[Stored records]
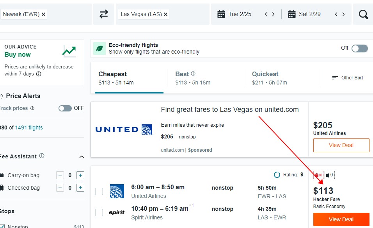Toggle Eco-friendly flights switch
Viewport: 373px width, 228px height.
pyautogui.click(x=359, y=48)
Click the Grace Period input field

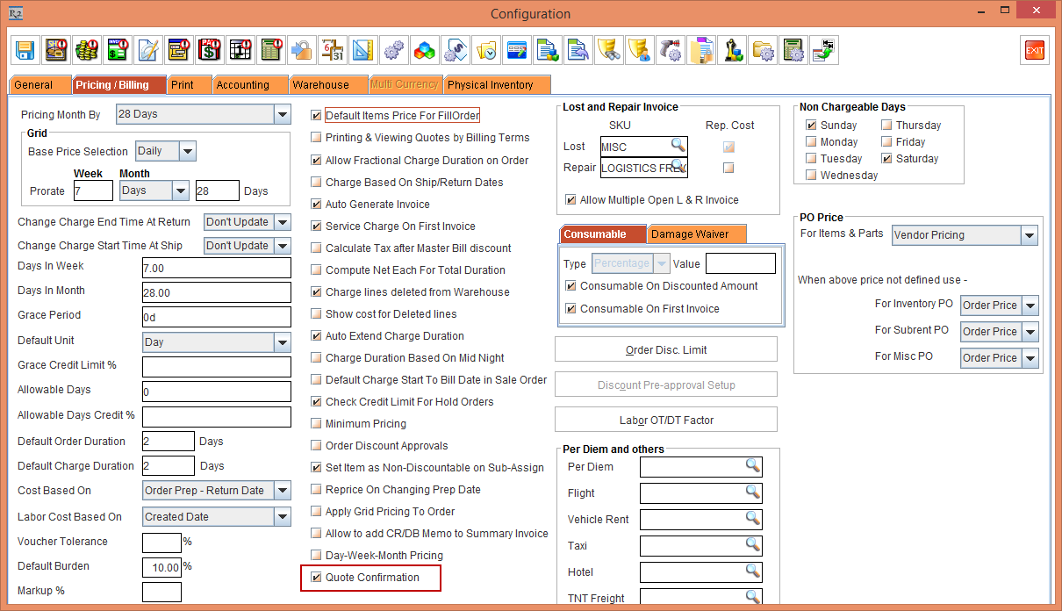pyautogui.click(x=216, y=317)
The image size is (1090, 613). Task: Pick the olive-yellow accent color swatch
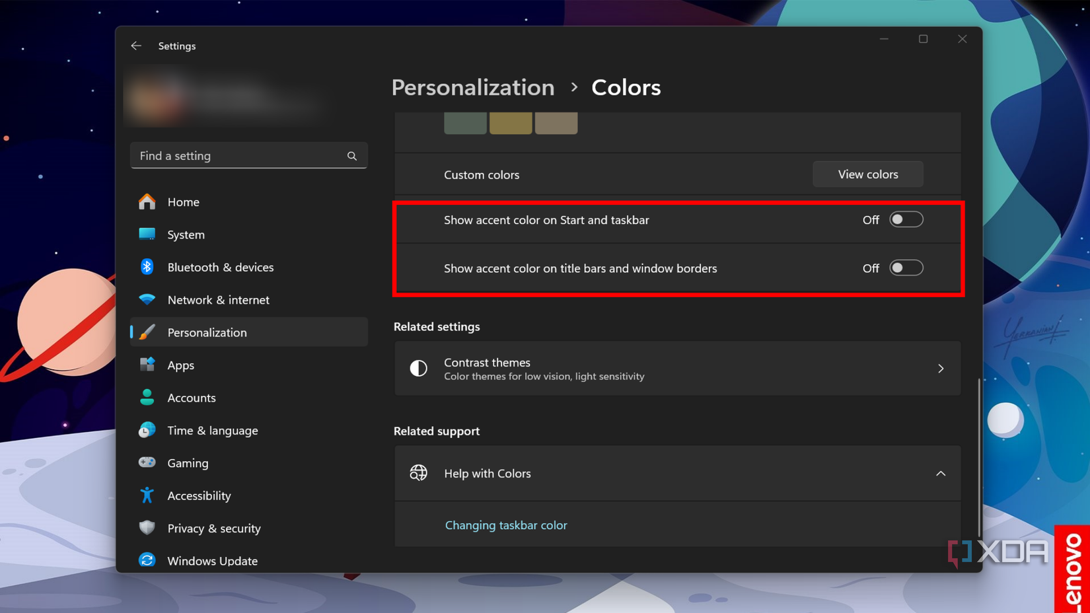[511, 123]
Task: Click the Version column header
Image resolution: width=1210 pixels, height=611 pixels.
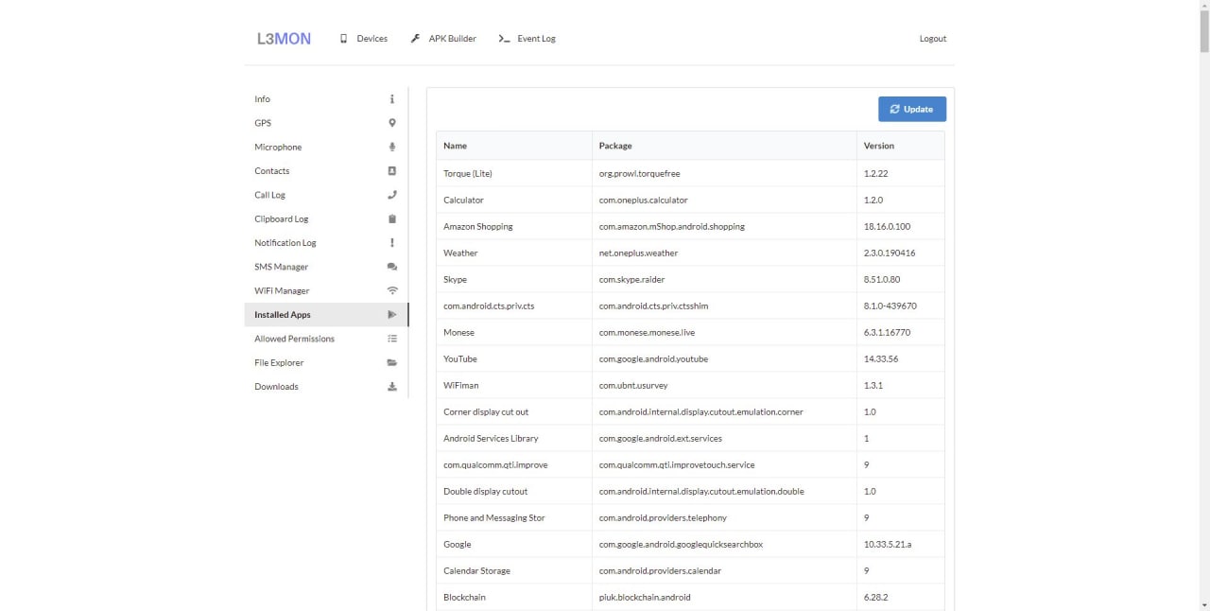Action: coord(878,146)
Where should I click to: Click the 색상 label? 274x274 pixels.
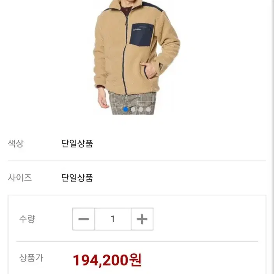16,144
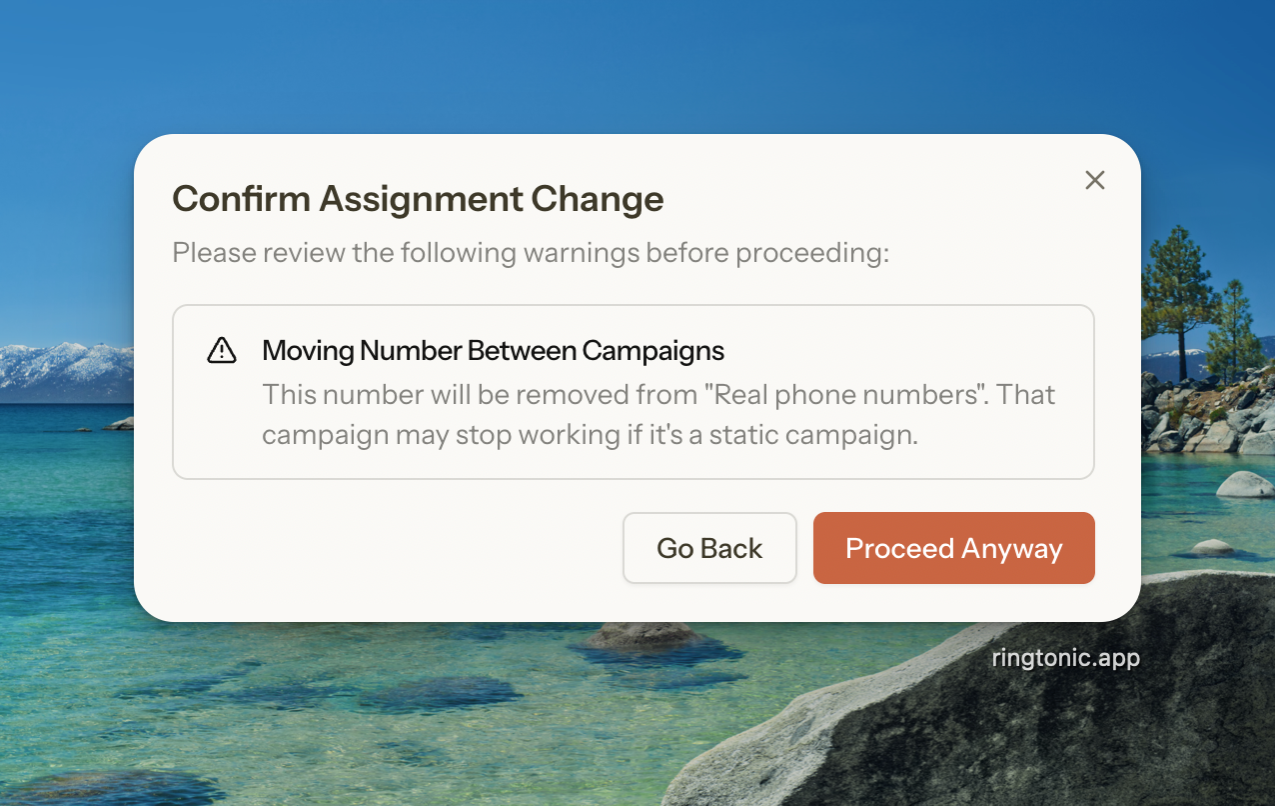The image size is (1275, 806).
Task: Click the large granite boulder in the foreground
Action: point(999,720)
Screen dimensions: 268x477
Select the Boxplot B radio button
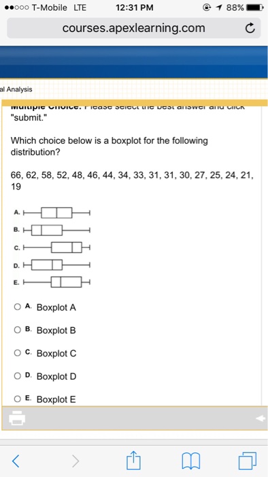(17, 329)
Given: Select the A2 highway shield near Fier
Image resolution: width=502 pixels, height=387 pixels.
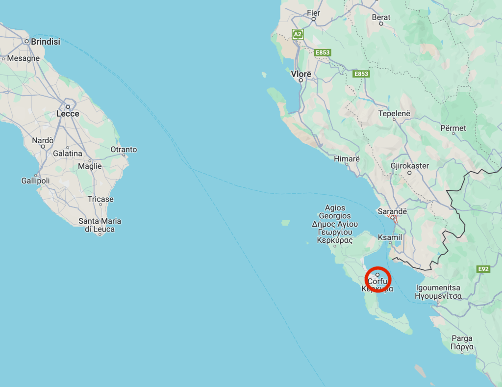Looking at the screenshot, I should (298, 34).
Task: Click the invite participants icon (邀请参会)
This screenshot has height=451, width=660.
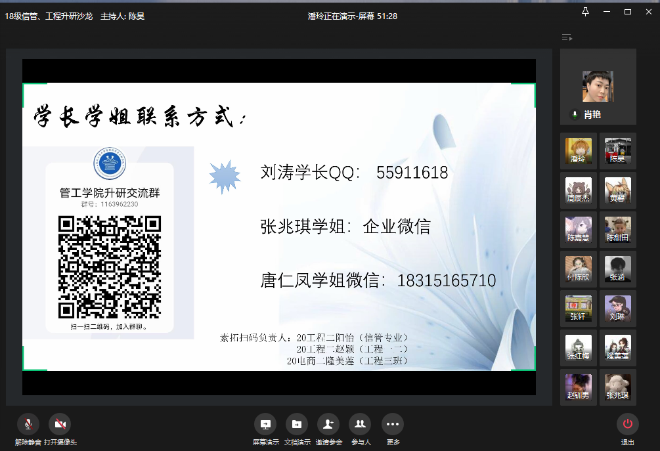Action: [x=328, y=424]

--

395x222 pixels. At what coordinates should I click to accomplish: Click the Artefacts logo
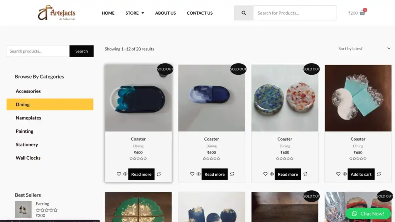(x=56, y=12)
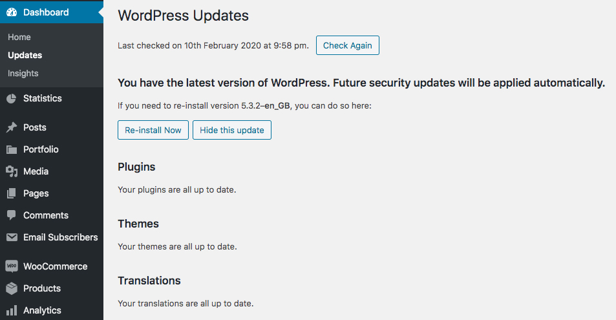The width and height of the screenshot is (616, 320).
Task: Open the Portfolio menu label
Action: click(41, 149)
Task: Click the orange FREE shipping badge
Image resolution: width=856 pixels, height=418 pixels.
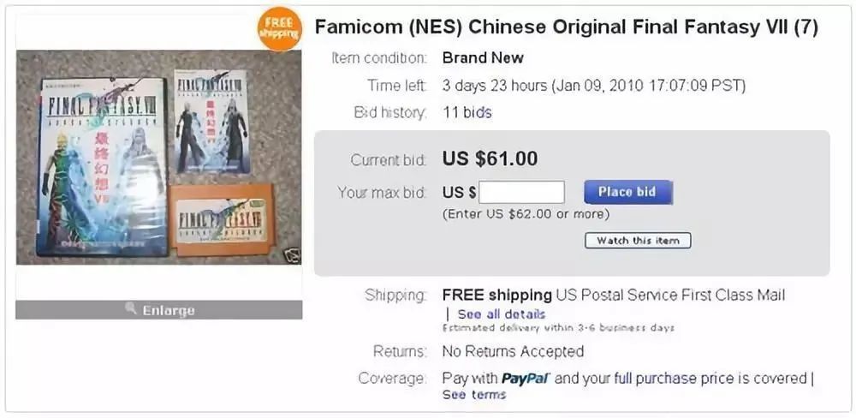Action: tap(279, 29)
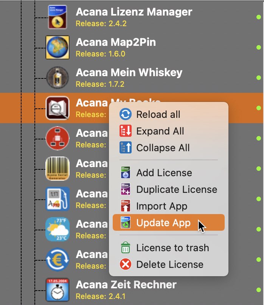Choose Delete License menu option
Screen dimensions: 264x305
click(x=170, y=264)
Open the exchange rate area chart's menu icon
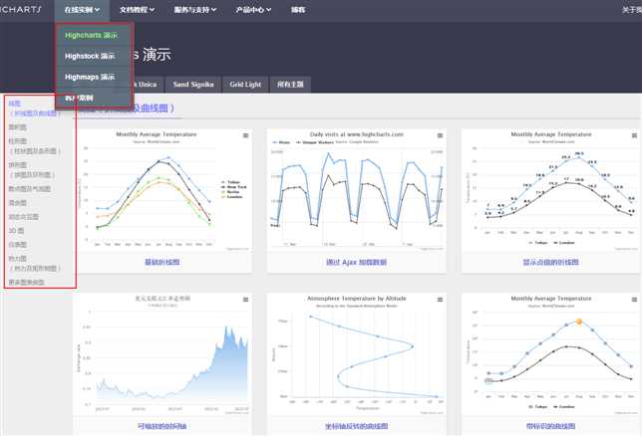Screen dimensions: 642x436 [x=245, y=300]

> EXERCISE
Could you output exactly the lines above, from the line with "Task: Click the Version column header" up to and including the line with "Given: Select the A2 highway shield near Fier", and nothing else, skipping the pictures?

> FINISHED TASK
Task: Click the Version column header
Image resolution: width=1210 pixels, height=611 pixels.
Action: coord(878,146)
Where should I click to: Click the 색상 label? 274x274 pixels.
16,144
The image size is (1275, 806).
Task: Click the large granite boulder in the foreground
Action: point(999,720)
Screen dimensions: 268x477
Select the Boxplot B radio button
(17, 329)
Given: Select the A2 highway shield near Fier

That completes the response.